September 11, 2013

A moment of silence, a few links

No one really talked about it much on campus today. My eighteen-year-old students? They were pretty young when the towers fell. They remember that tragic day the way I remember Kennedy's assassination: it was something that made grown-ups cry. 

This afternoon I heard the man in the next office talking to his officemate: back in 2001, he was working in Big City Like No Other, close enough to smell the burning and be part of the panic. I saw remembrances on twitter and facebook; I felt that twinge every time I looked at the date. I know two students who lost parents on that Tuesday in September.

I posted on twitter a link to my own poem about teaching the day after September 11. A friend and former student from Little Green responded by writing up a memory that will not fade: where on campus she was when she heard the news. Later in the day, I read a piece by a friend and colleague from my days at Snowstorm University, who writes about losing her daughter.

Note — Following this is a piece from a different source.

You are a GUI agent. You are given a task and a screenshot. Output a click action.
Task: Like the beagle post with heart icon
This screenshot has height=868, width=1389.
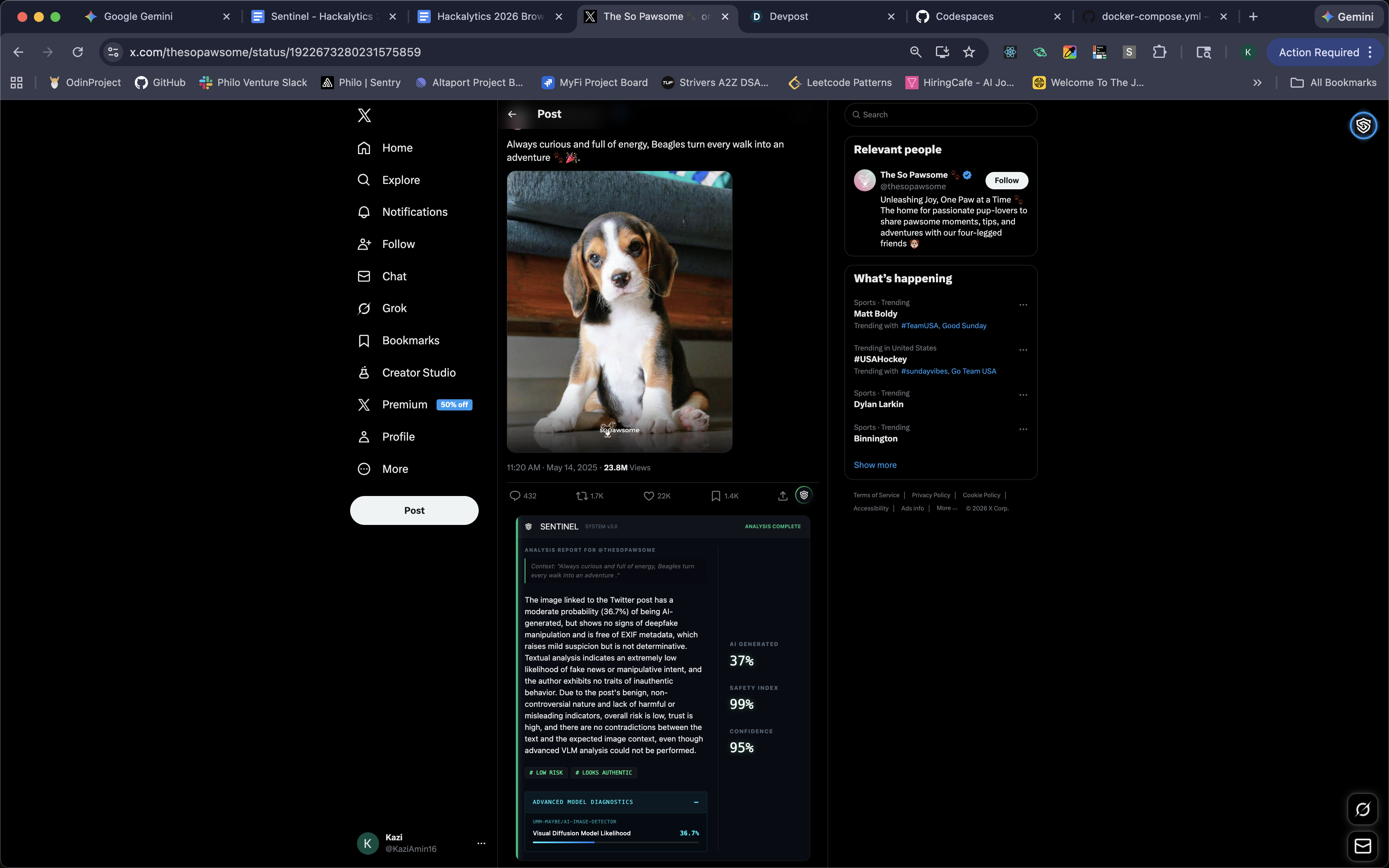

This evening, a storm is sweeping through the region. I am sitting alone in my living room, just watching out the window, listening to the rumbling and crashing of thunder, watching the jolts of light that break apart the whole sky.  

4 comments:

Anonymous said...

Beautiful poem.
ChrisinNY

Amanda said...

Beautiful, the rhythm reminds me of breathing, even and ragged at once.

Bobby said...

I was in Alexandria, and I could see the smoke from the Pentagon. The Blue Line, the metro line that serves the Pentagon and Pentagon City, did not shut down. I took that train home that evening. It didn't stop at Pentagon for a while, it just shot through that stop, and the lights were mostly out. When the train resumed its stops at Pentagon, there were guys with machine guns standing guard at the stop.

Nobody at work talked about the anniversary of it a few days ago. The TV in the breakroom had the media stuff going, but...

Mary Stebbins Taitt said...

It will always be a sad day for me, along with the Challenger explosion, the two Kennedy assassinations, and several other such memories.

:-(

On another subject entirely, I'm going camping tomorrow--I was sick all summer. I had to cancel our memorial day trip, never could schedule another.